Sin embargo, pronto descubrirá que la justicia brilla por su ausencia en la mayoría de estaciones en las que se apea, que las fuerzas de la ley no tienen en consideración a quienes han optado por marginarse voluntariamente del sistema; los outsiders son reprimidos, esposados, humillados y encarcelados por la simple razón de salirse del plan establecido. Sus aventuras le llevarán a trabajar en el mundo del espectáculo, en el circo o en una granja, pero también a dar con sus huesos en prisión o en un hogar para indigentes de aspecto lúgubre, a ver morir a un compañero olvidado por todos en un camastro de mala muerte, o a un hombre en una hoguera improvisada por una turba racista de esas que se organizaban con demasiada frecuencia en el Estados Unidos de principios del siglo pasado. Como vagabundo, Jim vivió muy de cerca las miserias de la existencia humana, y si supo extraer de ellas algo digno de ser narrado, fue porque como él decía, sabía encontrar la belleza del canto de un pájaro entre tanta inmundicia, pobreza y dolor.

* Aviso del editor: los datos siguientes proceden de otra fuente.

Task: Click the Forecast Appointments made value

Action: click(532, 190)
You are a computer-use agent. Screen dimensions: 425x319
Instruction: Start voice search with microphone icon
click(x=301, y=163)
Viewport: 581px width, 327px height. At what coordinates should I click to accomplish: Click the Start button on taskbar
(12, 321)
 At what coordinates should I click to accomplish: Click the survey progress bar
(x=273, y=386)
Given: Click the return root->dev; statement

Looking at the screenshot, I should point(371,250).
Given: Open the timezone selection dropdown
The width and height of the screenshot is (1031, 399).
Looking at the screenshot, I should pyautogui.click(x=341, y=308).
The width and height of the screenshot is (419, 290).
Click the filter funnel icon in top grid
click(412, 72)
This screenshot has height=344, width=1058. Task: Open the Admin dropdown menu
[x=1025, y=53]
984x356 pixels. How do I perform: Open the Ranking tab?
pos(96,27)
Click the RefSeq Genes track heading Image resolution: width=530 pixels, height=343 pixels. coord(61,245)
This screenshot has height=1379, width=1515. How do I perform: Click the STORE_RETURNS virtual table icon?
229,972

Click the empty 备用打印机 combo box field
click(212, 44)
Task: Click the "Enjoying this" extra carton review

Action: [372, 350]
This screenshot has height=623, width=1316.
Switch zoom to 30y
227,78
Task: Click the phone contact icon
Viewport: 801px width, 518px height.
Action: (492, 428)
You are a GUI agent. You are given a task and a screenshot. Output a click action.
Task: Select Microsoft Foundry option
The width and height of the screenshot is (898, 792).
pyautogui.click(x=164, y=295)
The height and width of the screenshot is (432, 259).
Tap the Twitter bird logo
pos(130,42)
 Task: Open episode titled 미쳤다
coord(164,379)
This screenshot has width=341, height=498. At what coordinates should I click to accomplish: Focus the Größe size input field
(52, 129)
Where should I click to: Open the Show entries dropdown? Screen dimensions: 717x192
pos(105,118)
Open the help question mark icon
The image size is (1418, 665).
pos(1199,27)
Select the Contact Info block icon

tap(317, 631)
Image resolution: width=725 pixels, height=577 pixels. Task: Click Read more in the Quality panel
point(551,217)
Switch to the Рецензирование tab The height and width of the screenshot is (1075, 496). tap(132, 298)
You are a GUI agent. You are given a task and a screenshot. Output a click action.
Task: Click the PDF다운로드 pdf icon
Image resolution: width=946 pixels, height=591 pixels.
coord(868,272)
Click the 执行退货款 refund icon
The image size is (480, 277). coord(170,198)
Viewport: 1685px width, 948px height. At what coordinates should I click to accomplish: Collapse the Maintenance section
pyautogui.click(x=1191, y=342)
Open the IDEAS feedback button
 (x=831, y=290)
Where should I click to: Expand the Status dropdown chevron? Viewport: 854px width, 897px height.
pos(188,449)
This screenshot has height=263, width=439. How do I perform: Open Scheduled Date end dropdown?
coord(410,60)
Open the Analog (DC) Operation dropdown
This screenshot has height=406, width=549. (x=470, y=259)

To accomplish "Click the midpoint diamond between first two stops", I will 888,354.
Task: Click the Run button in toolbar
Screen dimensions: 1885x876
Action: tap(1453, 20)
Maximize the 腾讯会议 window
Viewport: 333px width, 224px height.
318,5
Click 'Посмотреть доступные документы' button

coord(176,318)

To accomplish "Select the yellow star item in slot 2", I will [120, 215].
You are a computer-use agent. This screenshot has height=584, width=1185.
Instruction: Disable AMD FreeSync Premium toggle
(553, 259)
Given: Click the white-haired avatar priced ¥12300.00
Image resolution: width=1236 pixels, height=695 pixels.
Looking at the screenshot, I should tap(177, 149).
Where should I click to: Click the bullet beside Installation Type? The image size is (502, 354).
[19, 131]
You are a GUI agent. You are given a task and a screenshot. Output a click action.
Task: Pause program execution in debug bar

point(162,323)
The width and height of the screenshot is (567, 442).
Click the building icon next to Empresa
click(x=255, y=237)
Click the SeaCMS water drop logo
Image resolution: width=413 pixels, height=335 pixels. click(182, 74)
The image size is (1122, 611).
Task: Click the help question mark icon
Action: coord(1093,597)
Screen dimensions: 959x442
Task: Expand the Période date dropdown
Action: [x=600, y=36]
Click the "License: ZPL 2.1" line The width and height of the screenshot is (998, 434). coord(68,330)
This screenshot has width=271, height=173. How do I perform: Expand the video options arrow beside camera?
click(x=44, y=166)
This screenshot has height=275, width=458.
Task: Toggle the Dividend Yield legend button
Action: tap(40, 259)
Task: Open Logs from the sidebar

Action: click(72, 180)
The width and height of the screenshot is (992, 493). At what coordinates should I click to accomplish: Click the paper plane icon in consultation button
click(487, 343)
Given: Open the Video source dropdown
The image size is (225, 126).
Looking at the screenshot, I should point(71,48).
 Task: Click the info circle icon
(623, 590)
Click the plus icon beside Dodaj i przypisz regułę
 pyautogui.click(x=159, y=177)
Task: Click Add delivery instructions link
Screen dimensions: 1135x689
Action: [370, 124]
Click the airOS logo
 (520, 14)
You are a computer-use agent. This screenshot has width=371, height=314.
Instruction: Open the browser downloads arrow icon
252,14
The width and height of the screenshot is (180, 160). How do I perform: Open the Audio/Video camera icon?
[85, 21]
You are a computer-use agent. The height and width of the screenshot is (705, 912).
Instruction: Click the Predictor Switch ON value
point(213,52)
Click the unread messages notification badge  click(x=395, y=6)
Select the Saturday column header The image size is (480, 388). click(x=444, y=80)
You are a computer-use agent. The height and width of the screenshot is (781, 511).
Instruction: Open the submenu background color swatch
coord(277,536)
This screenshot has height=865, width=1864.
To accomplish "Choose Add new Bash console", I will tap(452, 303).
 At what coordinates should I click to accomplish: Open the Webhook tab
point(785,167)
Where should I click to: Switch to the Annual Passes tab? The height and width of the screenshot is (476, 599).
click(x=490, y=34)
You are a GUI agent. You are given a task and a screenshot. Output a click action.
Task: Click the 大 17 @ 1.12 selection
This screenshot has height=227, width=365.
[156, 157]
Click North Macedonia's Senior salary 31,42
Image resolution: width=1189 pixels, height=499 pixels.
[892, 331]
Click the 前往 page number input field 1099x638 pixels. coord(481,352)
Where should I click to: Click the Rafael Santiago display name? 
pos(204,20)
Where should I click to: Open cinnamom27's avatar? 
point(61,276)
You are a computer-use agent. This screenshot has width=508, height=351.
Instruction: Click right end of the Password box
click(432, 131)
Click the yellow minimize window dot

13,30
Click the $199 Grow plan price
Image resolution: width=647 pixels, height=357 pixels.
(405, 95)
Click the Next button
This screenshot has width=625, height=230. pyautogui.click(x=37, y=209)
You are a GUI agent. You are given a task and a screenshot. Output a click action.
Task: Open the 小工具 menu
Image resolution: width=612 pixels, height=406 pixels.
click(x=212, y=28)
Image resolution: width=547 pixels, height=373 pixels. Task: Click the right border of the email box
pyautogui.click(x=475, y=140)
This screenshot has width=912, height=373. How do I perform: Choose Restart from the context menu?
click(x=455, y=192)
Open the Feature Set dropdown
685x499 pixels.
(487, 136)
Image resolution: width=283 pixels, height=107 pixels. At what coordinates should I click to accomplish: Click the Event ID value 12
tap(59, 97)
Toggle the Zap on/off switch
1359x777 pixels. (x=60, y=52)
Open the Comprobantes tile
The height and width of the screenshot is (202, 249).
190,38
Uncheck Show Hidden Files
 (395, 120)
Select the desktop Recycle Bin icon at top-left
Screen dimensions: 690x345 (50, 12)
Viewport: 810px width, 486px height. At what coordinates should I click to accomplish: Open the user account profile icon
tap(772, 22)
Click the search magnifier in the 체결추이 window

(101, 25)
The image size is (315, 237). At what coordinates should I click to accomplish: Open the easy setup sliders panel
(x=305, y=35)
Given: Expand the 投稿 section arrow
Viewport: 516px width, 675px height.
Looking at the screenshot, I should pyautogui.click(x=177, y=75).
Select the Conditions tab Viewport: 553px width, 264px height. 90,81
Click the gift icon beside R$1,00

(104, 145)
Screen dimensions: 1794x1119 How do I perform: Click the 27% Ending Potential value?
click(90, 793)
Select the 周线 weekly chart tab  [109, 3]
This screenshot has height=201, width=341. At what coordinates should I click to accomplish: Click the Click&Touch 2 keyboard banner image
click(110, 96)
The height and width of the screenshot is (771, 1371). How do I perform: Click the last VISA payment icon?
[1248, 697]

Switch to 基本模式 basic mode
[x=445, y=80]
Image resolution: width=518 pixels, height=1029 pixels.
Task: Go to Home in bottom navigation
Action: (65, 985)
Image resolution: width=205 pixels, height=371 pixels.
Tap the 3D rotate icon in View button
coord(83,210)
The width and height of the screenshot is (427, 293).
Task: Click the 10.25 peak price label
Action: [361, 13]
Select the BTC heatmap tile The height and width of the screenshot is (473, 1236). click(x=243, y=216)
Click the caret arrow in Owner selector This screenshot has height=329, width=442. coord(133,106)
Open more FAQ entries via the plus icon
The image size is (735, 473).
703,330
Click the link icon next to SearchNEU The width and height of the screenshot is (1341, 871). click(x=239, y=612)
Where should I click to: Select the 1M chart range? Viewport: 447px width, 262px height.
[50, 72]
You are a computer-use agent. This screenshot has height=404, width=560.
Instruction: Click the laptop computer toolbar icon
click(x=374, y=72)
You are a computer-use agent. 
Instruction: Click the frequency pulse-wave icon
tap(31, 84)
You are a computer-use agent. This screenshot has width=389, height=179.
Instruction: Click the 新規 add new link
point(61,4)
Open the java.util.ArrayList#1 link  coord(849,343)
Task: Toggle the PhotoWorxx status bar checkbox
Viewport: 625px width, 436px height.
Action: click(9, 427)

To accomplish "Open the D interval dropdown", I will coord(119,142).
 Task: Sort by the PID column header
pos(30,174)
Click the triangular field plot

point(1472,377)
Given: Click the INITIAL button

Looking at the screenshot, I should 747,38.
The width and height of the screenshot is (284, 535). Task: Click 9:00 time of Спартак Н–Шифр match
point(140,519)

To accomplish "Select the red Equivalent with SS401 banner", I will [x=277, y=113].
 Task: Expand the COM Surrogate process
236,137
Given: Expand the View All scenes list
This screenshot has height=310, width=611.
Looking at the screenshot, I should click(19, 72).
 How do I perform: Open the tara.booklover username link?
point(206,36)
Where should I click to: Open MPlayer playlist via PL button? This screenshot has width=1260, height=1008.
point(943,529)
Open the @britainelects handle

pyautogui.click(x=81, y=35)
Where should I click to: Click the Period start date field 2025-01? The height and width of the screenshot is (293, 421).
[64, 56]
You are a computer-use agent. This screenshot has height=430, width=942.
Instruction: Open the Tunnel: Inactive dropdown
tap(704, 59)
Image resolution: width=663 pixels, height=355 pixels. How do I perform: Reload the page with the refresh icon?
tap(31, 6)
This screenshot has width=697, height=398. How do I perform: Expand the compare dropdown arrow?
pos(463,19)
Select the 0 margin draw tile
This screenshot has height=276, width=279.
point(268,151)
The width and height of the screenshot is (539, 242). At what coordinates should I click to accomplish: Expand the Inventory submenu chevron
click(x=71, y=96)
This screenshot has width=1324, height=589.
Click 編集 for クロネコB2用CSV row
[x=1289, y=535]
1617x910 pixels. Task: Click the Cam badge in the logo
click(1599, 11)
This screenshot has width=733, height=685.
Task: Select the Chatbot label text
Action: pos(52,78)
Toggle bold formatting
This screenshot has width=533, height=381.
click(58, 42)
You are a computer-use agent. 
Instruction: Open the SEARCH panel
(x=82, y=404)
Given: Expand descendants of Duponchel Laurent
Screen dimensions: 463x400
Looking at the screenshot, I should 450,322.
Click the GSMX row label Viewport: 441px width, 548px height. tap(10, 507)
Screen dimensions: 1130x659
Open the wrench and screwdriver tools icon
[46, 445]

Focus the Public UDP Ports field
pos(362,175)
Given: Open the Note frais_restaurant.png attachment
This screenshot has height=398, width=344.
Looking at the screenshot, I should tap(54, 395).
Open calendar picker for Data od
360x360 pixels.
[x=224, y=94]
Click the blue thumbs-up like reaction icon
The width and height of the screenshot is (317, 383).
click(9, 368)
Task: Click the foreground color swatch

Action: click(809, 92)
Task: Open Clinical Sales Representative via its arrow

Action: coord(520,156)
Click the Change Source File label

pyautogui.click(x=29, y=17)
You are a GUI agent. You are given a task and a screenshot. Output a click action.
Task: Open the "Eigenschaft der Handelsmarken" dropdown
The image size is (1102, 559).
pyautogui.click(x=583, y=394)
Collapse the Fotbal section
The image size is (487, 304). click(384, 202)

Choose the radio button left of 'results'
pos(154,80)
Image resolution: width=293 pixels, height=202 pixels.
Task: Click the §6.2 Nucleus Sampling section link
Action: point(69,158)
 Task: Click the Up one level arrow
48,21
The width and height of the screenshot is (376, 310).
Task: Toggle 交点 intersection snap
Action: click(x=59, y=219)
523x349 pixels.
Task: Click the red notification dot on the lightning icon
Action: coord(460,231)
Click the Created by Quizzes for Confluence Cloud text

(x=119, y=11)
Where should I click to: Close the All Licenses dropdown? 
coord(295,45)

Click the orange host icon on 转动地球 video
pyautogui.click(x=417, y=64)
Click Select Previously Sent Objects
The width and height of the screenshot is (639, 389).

La historia de Estados Unidos cuenta con un gran número de vagabundos célebres; de alguna manera, el país norteamericano mantiene una relación de amor-odio con ellos desde sus orígenes. Tan pronto encumbra a dos jóvenes pícaros en busca de aventuras, como no transige con los forasteros que llegan a sus comunidades; puede tanto hacer de la supervivencia un valor fundamental de la patria, como encerrar a quien se atreva a vulnerar la norma intentándolo. Su literatura tiene en su haber numerosos ejemplos de esta ambivalencia: Nada que esperar, de Tom Kromer, mostraba la realidad sin edulcorar de la vida vagabunda, mientras que En la carretera o Los vagabundos del Dharma de Jack Kerouac hicieron de ella una alternativa seductora y atractiva. Buscavidas, de Jim Tully, se encuentra en un punto intermedio entre ambas perspectivas: la suya es la crónica de alguien que recuerda desde un presente mejor.